Since my linter is far from being concerned about AI (and that's what Inkmark was built for) I'm not exactly leveraging its power but it's fast and the traversal API is nice:
module Marcdouane
module Rules
# Ensure that every child header is always a direct descendant of
# the previous header (i.e its level increments by 1).
class EnsureHeadersCascade < Rule
ERROR_MESSAGE = "Header levels should increment one at a time"
def check!
previous_level = nil
@markdown.on(:heading) do |header|
previous_level ||= header.level
if header.level > previous_level && header.level != previous_level + 1
error!(line_number_from_byte_range(header.byte_range))
else
previous_level = header.level
end
end
@markdown.walk
end
end
end
end
Cucumber/Aruba
I went from hating Cucumber (for absolutely zero valid reasons) some years ago to using it on almost every project I own.
Some time ago I discovered Aruba along the way, which helps you test
command-line applications with Cucumber, RSpec or Minitest.

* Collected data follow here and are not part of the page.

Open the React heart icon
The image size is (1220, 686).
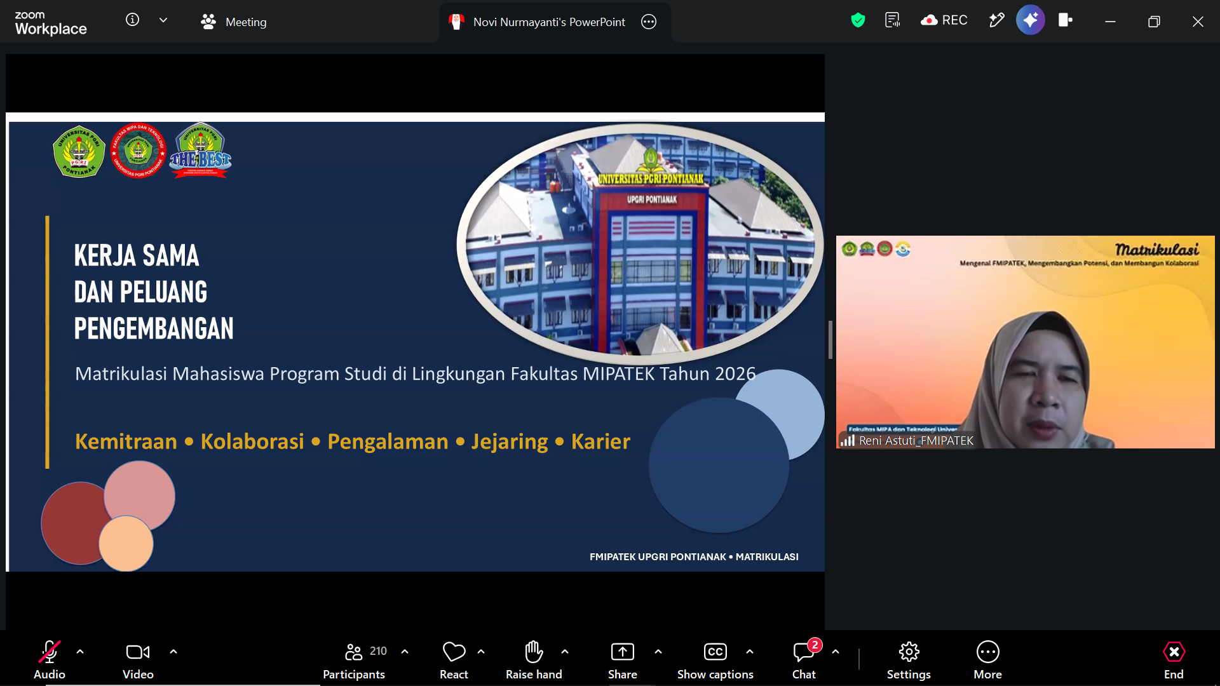click(454, 660)
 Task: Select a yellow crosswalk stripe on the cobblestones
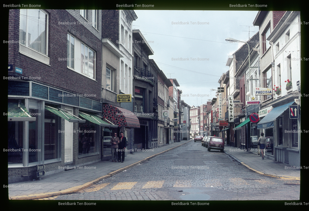[x=124, y=185]
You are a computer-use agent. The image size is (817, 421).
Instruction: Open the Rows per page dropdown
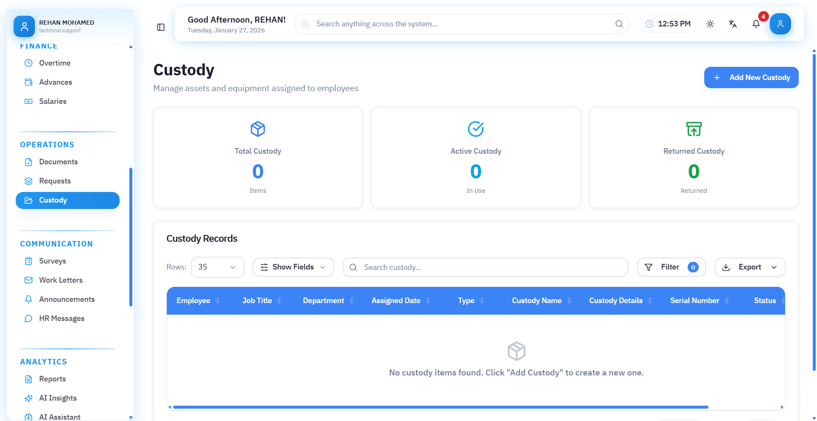point(217,267)
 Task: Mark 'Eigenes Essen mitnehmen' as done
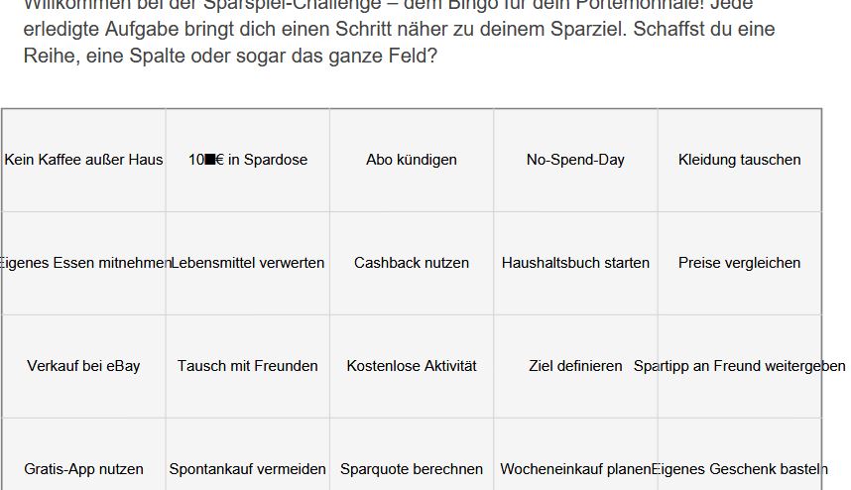click(83, 263)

It
provides some incredibly helpers like When I run `some
command` then it should fail/pass with: <docstring>.
This makes my whole ruleset incredibly easy to test:
Feature: Built-in Markdown Rules
Rule: The document starts with a top-level header
Example: The document does not start with a top-level header
Given a file named "foo.md" with:
"""
## This is a file starting with a level-2 header
"""
When I run `marcdouane check "foo.md"`
Then it should fail with:
"""
foo.md:1: [StartWithTopLevelHeader] The file should start with a top-level header
"""
Zero custom steps, this is all provided by Aruba, and has made development an absolute breeze (see the whole test suite).
Conclusion
Coding a linter is really fun: you're given a bunch of standard computer-science problems and, as always, the goal is to assemble them nicely.
Using the gems above has made it incredibly fun because the whole system really fits in 3 files:
Now it's just a matter of letting that rules folder grow.